Vancouver's ‘Map Man’ remembered at service
Friends, family recall Phil Arnold’s humor, life lessons, talent
Sunday, April 1, 2012
The Map Foundation
The Map Foundation is dedicated to supporting education about maps, geography and cartographic arts, as well as community development, including parks, open space and community gardens in Vancouver. Donations may be made to sent to: The Map Foundation/PARC Fund, c/o 723 Eastside St. N.E., Olympia, WA, 98506.
The “Map Man” of Vancouver was eulogized Sunday, April 1, for his work, his love of community and his quirkiness.
More than 100 people watched projected photos that showed Phil Arnold at work as the recorded voice of the man described chapters in his life.
At one point, Phil, recorded at age 94, recounted how he decided to make a map in 1933. He said his first was printed in 1950, and he had a good laugh on himself.

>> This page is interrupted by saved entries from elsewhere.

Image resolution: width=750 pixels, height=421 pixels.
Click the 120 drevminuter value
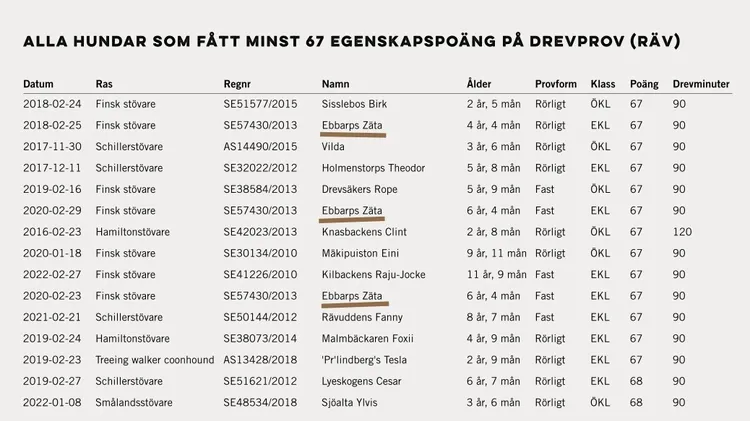(681, 232)
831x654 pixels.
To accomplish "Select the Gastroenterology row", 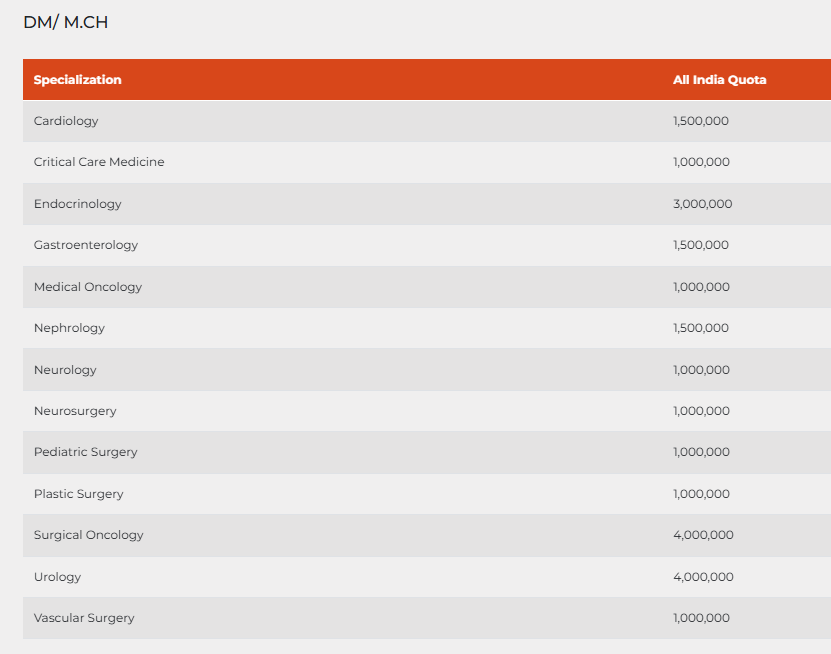I will point(86,245).
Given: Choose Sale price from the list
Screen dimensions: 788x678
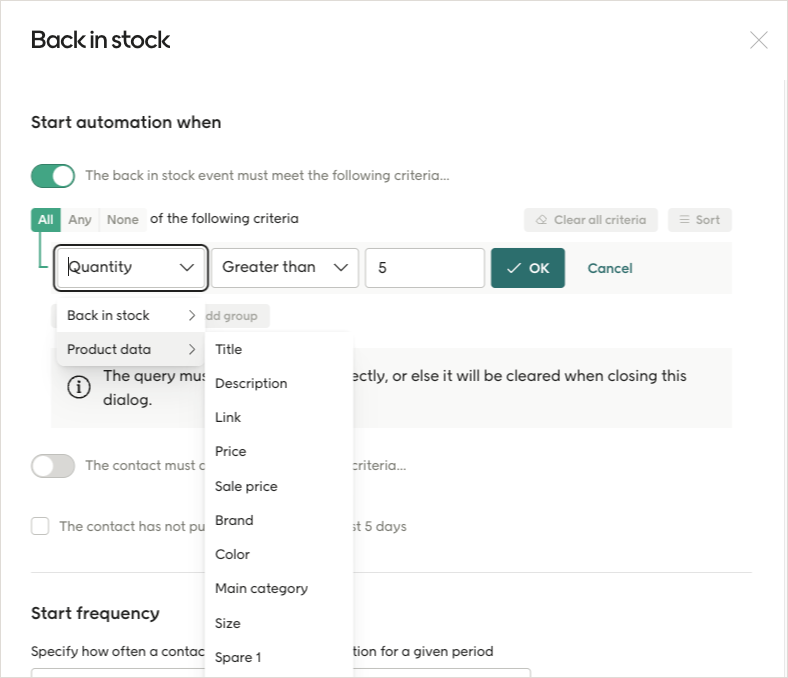Looking at the screenshot, I should coord(246,487).
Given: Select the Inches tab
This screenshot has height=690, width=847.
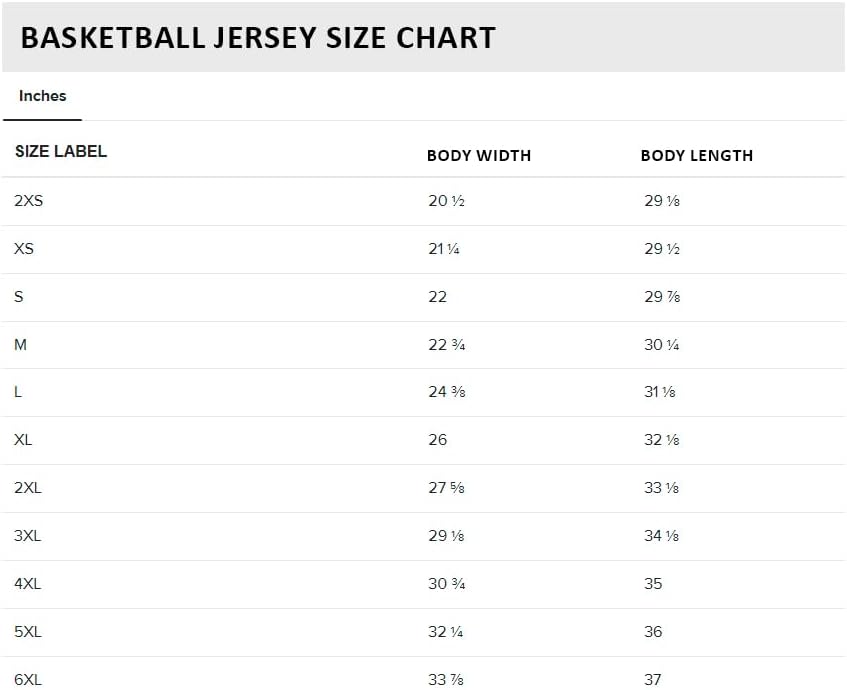Looking at the screenshot, I should coord(42,96).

Arnold died Jan. 14. He was 96.
Arnold’s maps were known by tens of thousands and he did his intricate work in the upstairs of his Hough neighborhood home.
He said he would traipse up and down the stairs often each day. “That’s one way I keep limbered up,” he said on the audio recording played for the service.
The memorial had sentimental touches, including his grandchildren reading from sayings that Arnold had on his walls. One is a New England maxim: “Use it up. Wear it out. Make it do or do without.” Fourteen quotes were in a booklet titled a “Compass for Life.”
The bouquet on the alter was dominated by 96 bananas.
“Phil ate approximately 40 pounds per week of bananas. Yes,” proclaimed the Rev. Jerry Keesee. He added that Arnold was a religious man: “He was armored with the armor of God.”
Keesee also said Arnold had a sense of humor that “before you knew it, you’d be laughing at yourself.”
Dan Tonkovich, who served as a Vancouver city councilman from 1990 to 2007, said he was told to visit with Phil and Helen Arnold before he started his first campaign. He said he did just that, seeking their counsel.
Phil was the first chairman of the Hough Neighborhood Association and Tonkovich lauded him for “strong contributions to the community.”
Phil’s daughter, Janice, said both she and her dad struggled with stuttering when young.
“I learned that by singing, I didn’t stutter,” she said. And then Janice and three friends broke into a song about a mapmaker. It delighted the audience. One line, complained of the confusion of Google maps and concluded, “Oh, make me an Arnold map.”
Janice, a noted textile artist who has exhibited in New York, was seated in the front pew next to a “soft-sculpture person.”
“He was wearing my dad’s overalls and my dad’s backpack and my dad’s favorite mask, which is a Reagan mask,” she said.
Explaining, Janice said, “My dad’s humor always had a twist.”
The soft man was just “a little bit of twisted Arnold humor,” she said, laughing.
Helen Arnold, 95, was not at the service, as she has been in the hospital. But Janice said her mom wanted the service on April 1 to celebrate Phil’s reputation as “a jokester.”
Phil and Helen met and later married at First United Methodist Church, where the service was held.
Friend Roland Michaud said Arnold was known for his “magnificent hair … and his firm handshake.” He added, “Integrity. The man had integrity.”
Speaking of Arnold’s legacy, Keesee said, “Everybody used Phil’s maps. Phil succeeded brilliantly in his career.”
The Vancouver City Council last month renamed a two-block stretch of Fourth Street to Phil Arnold Way. The mapmaker died while working on the 2012 Vancouver map.